Oil prices fell further below $50 a barrel on Friday, approaching the lowest level in three years as Opec and Russia sat down for crunch talks in Vienna over how to respond to the coronavirus outbreak.

Opec’s members are proposing cutting production by an additional 1.5m barrels a day to try and support a market crippled by the drop in aviation and transport demand, with the world’s biggest traders forecasting oil consumption could contract for the first time since the financial crisis.
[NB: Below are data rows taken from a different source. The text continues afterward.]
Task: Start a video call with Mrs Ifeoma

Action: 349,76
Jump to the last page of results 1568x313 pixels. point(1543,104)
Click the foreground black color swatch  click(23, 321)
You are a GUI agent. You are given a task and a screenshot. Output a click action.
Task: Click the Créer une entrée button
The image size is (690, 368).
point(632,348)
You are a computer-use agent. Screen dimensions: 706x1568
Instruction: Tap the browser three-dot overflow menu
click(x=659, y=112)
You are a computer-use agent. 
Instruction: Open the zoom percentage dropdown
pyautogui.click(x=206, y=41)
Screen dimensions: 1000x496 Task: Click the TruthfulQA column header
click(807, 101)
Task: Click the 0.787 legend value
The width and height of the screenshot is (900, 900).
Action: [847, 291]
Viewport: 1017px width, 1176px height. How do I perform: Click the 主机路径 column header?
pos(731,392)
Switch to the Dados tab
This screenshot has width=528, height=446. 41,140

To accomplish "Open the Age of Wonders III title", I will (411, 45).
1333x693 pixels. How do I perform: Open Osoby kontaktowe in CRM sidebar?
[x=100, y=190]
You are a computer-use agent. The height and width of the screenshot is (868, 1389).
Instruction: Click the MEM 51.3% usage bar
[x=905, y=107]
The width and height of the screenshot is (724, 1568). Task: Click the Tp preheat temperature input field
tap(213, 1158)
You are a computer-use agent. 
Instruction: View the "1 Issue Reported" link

The deal could take total production cuts by the Opec+ group — which includes Russia and other producers outside the cartel — to 3.6m barrels a day, or almost 4 per cent of world demand, and would represent the biggest reduction in more than a decade. But Russia has so far not agreed to expand the deal, which is critical to its four-year-old oil alliance with Saudi Arabia, Opec’s de facto leader.

Russian energy minister Alexander Novak arrived back in the Austrian capital on Friday morning for meetings at the Opec secretariat, with uncertainty over the Russian position unnerving oil markets. Opec members have indicated the ball is in Russia’s court, and the whole deal could unravel without Moscow agreeing to take part in cuts, according to people briefed on the matter.

Opec made the highly unusual move of updating its position officially on Thursday evening, saying in a statement it wanted the full 3.6m cuts to be put in place until the end of the year, rather than just until the summer as they had agreed among its members earlier in the day.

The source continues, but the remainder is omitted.